1. You’re almost certain to find it worth the effort
Often, in the endless “should academics learn to code” debate, it’s not clear to newcomers what you can actually use this code for once you’ve invested a lot of time in learning it. Copy&paste online tutorials don’t tend to make things much clearer. How do you get from “hello world!” to practical applications for your research?
But R is all about analysing and presenting data and there aren’t too many historians who don’t work with data of some kind sooner or later. If you already use spreadsheets or SPSS or databases of some kind, and if you ever present tables or graphs in papers, you’ll almost certainly get something out of learning even a small amount of R (and there’ll probably be R packages to make it easy to use it with your current tools). R is flexible: it can be used with conventional tabular statistical data or with linguistic corpora and other textual datasets. You can use it for heavyweight number crunching, textmining, exploratory visualisations at the start of a project, and spectacular ones in presentations and publications – all sorts of humanities data uses. (I reallyreallyreally want to find an application for the beautiful viz in this blogpost.)
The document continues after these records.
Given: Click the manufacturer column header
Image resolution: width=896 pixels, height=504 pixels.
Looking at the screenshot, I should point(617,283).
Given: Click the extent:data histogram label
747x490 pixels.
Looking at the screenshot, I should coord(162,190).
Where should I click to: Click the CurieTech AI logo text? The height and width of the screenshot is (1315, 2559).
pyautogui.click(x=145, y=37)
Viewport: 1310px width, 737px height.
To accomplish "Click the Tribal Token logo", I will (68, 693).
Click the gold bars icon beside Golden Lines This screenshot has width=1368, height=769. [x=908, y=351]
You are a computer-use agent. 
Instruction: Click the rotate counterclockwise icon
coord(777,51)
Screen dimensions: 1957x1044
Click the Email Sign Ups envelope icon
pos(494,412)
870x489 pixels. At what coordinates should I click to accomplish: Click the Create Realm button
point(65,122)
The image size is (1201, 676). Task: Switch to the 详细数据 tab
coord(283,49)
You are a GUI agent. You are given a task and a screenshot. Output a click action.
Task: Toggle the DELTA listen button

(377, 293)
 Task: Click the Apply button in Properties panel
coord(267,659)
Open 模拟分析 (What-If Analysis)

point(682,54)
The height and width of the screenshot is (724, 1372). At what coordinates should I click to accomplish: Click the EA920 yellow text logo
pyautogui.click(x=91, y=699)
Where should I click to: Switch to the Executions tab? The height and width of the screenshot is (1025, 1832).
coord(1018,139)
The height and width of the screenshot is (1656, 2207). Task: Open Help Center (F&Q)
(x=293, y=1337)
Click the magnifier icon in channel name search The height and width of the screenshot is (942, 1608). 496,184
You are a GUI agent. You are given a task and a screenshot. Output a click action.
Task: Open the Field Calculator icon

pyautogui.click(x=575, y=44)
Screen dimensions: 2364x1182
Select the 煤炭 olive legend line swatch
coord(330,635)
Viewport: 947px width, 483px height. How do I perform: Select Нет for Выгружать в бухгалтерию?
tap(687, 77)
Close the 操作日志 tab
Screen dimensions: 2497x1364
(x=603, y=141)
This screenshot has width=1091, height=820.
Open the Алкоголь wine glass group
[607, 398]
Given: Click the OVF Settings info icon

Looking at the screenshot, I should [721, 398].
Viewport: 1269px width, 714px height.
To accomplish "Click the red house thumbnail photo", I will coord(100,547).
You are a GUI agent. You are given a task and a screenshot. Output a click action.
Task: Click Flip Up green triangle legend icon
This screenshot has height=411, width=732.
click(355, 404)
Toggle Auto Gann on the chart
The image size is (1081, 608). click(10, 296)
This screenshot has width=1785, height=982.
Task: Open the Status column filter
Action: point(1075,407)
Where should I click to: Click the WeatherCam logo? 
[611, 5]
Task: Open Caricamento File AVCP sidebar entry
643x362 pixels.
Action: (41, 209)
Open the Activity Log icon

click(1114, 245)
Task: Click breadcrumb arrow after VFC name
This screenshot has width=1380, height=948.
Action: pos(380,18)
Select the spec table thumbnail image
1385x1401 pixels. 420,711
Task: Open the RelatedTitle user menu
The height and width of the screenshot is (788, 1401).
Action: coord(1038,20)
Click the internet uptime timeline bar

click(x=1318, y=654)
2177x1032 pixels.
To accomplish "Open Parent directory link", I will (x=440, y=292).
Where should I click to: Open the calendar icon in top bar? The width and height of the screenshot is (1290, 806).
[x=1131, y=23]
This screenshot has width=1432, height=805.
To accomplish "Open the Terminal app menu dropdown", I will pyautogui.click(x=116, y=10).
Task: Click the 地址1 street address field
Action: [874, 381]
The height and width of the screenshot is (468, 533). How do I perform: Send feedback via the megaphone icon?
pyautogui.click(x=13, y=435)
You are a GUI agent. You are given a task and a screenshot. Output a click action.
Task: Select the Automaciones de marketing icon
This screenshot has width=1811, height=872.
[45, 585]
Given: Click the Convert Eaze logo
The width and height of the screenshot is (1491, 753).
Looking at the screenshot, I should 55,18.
2. You don’t have to do it on the command line
I know some people love command line tools. But a good graphical user interface can make all the difference for newcomers and those of us who actually don’t look forward to firing up Terminal. After installing R itself, RStudio is the next thing to download (it’s free). It’s a proper work horse, including a code editor, console, R packages manager, visualization tools, previewer and more. If you already use Markdown (and maybe even if you don’t yet), you’ll love RMarkdown and R Notebooks.
(On a different GUI-related topic, see also: Github Desktop. You’re welcome.)
3. The Tidyverse
One of my periodic rants is that historians need to understand data and data modelling (even if they don’t think they work with “data”) before they worry about programming code. With R you can learn about both at the same time. The Tidyverse is described as “an opinionated collection of R packages designed for data science”, which “share an underlying philosophy”; tools for creating and working with Tidy Data.
4. Great online learning resources by and for historians
The Programming Historian has several R tutorials from the very basic to more advanced techniques. Currently I think there are four:
- R Basics with Tabular Data
- Data Wrangling and Management in R
- Basic Text Processing in R
- Correspondence Analysis for Historical Research with R
Looking beyond these short tutorials, Lincoln Mullen has developed a free online textbook, Computational Historical Methods, “how to identify sources and frame historical questions then answer them through computational methods”, using R.
See also Scott Weingart’s list of resources for teaching yourself to code for DH.
5. Sharing, openness and reproducible research
I’ve written my last two conference papers entirely in R. This means that everything is in plain text and I can easily post online all the data, code and visualisations I used. I put them on Github, but there are other options, like RPubs (from the people who make RStudio, and it’s really easy to send stuff from RStudio straight to RPubs).